PERGUNTAS:
1. Traduza para inglês a seguinte frase do texto sobre o Chefe Cordeiro: "Os últimos meses têm sido corridos para o Chefe Cordeiro."
2. Prossiga o texto sobre o Chefe Cordeiro a partir da última frase apresentada.

═══ EXCERTO DA PÁGINA

18.1.12

à conversa com o chefe cordeiro, no feitoria, a pretexto da nova carta, do novo livro e da nova estrela

[O Chefe Cordeiro junto ao painel Nanban, na entrada do Feitoria, em Belém (foto de divulgação)]

Os últimos meses têm sido corridos para o Chefe Cordeiro.

[O prato de perdiz vermelha selvagem que Cordeiro apresentou no Tribute to Claudia, e cuja foto partilhou no seu Facebook (direitos reservados)]

Ele foi o programa "MasterChef", a estrela Michelin arrecadada para o Feitoria (aqui), o lançamento do seu primeiro livro de receitas (aqui) ou ainda, já este mês, a solicitação para estar presente no Festival Gourmet Internacional-Tribute to Claudia do Vila Joya, a decorrer até ao próximo dia 22 no Algarve — onde preparou a sua perdiz vermelha com castanhas e trufa negra, coxas confitadas e cogumelos do bosque, um prato saído da sua atual carta de Outono-Inverno —, e para preparar um jantar inteiro de sua autoria no âmbito do programa "Prove Portugal", que terá lugar amanhã, dia 19, na Embaixada de Portugal em Madrid.

[A par do painel, os pontos de luz em caixas douradas suspensas no teto são a grande imagem de marca do Feitoria (foto de divulgação)]

Tanta novidade junta, bem como a necessidade de fazer alguns melhoramentos, explica o facto do Feitoria ter ficado de portas fechadas nas primeiras semanas de Janeiro. Reabre esta sexta, dia 20, e promete uma ou outra surpresa.

[O terraço al fresco do Feitoria, perfeito mesmo no Inverno, quando faz Sol (foto de divulgação)]

A pretexto de um artigo para a edição de Fevereiro da revista "Evasões", estive ali faz muito pouco tempo, numa tarde belíssima de Inverno, com as esplanadas do Altis Belém viradas para o Tejo cheias, à conversa com o Chefe, como não se importa de ser tratado.

[Cordeiro fez questão de escolher as toalhas, a louça, os marcadores, os copos... nada lhe escapa (foto de divulgação)]

Antes aproveitei, que não sou tolo nem nada, para degustar uns quantos pratos da carta de Outono-Inverno, devidamente maridados com vinhos escolhidos pelo escanção, que é também chefe de sala, André Figuinha.

══════
═══ EXTRATO DE DADOS

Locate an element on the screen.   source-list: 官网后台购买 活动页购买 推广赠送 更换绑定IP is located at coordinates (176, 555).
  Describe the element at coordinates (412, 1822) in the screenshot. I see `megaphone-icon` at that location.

══════

RESPOSTAS ESCRITAS:
1. The last few months have been hectic for Chef Cordeiro.

2.
[A adega, ao fundo, está à vista, integrada na decoração da sala (foto de divulgação)]

O que se segue, é o resultado de uma coisa e outra. Uma refeição demorada e uma boa conversa, que me fez continuar à mesa tarde adentro, sem grandes pressas.

[O Menu de Degustação de 4 Pratos (clicar na foto para ver maior)]

Em finais de Abril de 2011, Carlos Maribona, um dos críticos espanhóis mais respeitados e seguidos em Portugal, partilhou com os leitores do seu blog, o “Salsa de Chiles”, as impressões sobre o panorama gastronómico atual de Lisboa e arredores. 

[Menu de Degustação de 5 Pratos (clicar na imagem para ver maior)]

Entre as críticas negativas, o Chefe Cordeiro e o Feitoria foram dos mais visados. Acusando a falta do chefe ao leme da cozinha numa noite em que ali esteve, Maribona elogiou o lugar e os vinhos, mas achou tudo muito caro e não gostou do que provou. 

[Tudo a postos para começar a degustação (©joão miguel simões, todos os direitos reservados)]

Uns meses mais tarde, em finais de Novembro, o mesmo Chefe Cordeiro, que já havia sido distinguido antes, em 2005 e 2006, com uma estrela Michelin quando estava à frente do restaurante Largo do Paço (Casa da Calçada, Amarante), repetiu a façanha, como já é sobejamente sabido, e conseguiu a primeira para o Feitoria. 

[um couvert simples, mas assertivo: quatro tipos de pães e azeite (©joão miguel simões, todos os direitos reservados)]


Quer isto dizer que Maribona se enganou redondamente e cometeu um erro grosseiro de avaliação? Possivelmente não, tanto que sabe como poucos do que fala e escreve, mas este episódio não deixa de dar razão a quem se queixa de que continua a haver um grande desconhecimento (e falta de sensibilidade) a nível internacional para julgar em todas as suas frentes a nossa alta gastronomia.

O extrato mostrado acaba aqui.